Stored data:
__________
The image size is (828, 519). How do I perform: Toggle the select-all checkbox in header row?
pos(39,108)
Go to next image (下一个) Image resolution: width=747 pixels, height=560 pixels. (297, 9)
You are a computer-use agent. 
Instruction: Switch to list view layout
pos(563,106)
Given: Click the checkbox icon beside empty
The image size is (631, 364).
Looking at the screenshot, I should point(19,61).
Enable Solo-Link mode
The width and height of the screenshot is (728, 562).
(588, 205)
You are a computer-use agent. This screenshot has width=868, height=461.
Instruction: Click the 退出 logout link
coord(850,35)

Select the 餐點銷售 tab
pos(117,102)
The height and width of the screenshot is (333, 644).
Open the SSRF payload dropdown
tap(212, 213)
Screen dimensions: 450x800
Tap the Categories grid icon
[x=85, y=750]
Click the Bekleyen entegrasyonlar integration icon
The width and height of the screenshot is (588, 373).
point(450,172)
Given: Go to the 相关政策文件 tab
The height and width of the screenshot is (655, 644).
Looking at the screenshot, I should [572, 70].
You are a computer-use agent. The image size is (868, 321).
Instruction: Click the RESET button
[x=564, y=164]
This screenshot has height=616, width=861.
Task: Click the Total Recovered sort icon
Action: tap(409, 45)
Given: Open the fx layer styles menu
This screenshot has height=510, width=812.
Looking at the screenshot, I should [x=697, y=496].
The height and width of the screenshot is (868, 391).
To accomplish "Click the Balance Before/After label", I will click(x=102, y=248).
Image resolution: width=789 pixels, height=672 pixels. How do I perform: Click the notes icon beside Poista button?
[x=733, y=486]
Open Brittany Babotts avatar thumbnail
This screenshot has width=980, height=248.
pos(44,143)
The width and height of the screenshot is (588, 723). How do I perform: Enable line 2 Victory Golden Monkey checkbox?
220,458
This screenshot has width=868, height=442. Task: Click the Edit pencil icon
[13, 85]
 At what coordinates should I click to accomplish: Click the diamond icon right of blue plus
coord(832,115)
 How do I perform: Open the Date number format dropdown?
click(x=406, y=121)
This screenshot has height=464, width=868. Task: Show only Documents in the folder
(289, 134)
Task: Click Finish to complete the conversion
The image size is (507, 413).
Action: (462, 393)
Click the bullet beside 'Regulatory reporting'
__________
■ Problem ■
What is needed is an exact transcription of all the data.

■ Answer box ■
The image size is (828, 519). How do I perform: Toggle the select-all checkbox in header row?
pos(39,108)
Go to next image (下一个) Image resolution: width=747 pixels, height=560 pixels. (297, 9)
You are a computer-use agent. 
Instruction: Switch to list view layout
pos(563,106)
Given: Click the checkbox icon beside empty
The image size is (631, 364).
Looking at the screenshot, I should point(19,61).
Enable Solo-Link mode
The width and height of the screenshot is (728, 562).
(588, 205)
You are a computer-use agent. This screenshot has width=868, height=461.
Instruction: Click the 退出 logout link
coord(850,35)

Select the 餐點銷售 tab
pos(117,102)
The height and width of the screenshot is (333, 644).
Open the SSRF payload dropdown
tap(212, 213)
Screen dimensions: 450x800
Tap the Categories grid icon
[x=85, y=750]
Click the Bekleyen entegrasyonlar integration icon
The width and height of the screenshot is (588, 373).
point(450,172)
Given: Go to the 相关政策文件 tab
The height and width of the screenshot is (655, 644).
Looking at the screenshot, I should [572, 70].
You are a computer-use agent. The image size is (868, 321).
Instruction: Click the RESET button
[x=564, y=164]
This screenshot has height=616, width=861.
Task: Click the Total Recovered sort icon
Action: tap(409, 45)
Given: Open the fx layer styles menu
This screenshot has height=510, width=812.
Looking at the screenshot, I should [x=697, y=496].
The height and width of the screenshot is (868, 391).
To accomplish "Click the Balance Before/After label", I will click(x=102, y=248).
Image resolution: width=789 pixels, height=672 pixels. How do I perform: Click the notes icon beside Poista button?
[x=733, y=486]
Open Brittany Babotts avatar thumbnail
This screenshot has width=980, height=248.
pos(44,143)
The width and height of the screenshot is (588, 723). How do I perform: Enable line 2 Victory Golden Monkey checkbox?
220,458
This screenshot has width=868, height=442. Task: Click the Edit pencil icon
[13, 85]
 At what coordinates should I click to accomplish: Click the diamond icon right of blue plus
coord(832,115)
 How do I perform: Open the Date number format dropdown?
click(x=406, y=121)
This screenshot has height=464, width=868. Task: Show only Documents in the folder
(289, 134)
Task: Click Finish to complete the conversion
The image size is (507, 413).
Action: (462, 393)
Click the bullet beside 'Regulatory reporting'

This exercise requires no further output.